[Information shown — start]
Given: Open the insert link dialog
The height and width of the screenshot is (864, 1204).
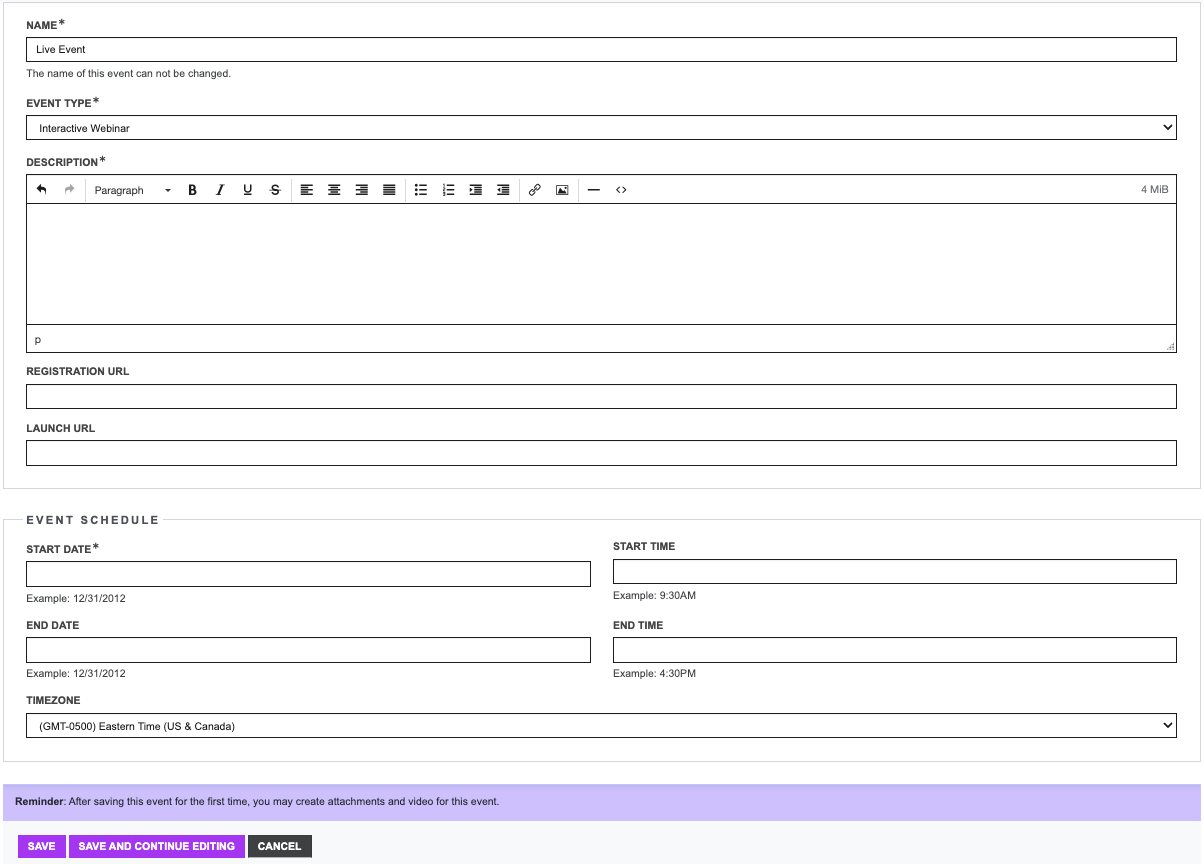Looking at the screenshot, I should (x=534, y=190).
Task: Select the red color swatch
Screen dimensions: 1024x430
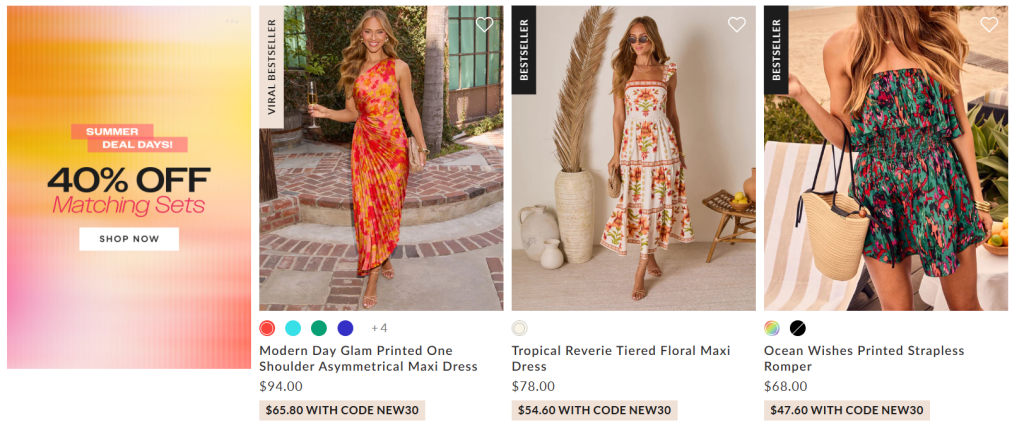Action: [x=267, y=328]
[Information shown — finish]
[Information shown — start]
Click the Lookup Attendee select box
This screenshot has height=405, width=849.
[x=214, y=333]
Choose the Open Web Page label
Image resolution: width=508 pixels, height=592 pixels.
[Information shown — finish]
Exercise details:
Using the data above, reproduce exactly the lines from the line that contains "Choose the Open Web Page label" through the line that contains "Image resolution: width=508", including both.

Final answer:
Choose the Open Web Page label
Image resolution: width=508 pixels, height=592 pixels.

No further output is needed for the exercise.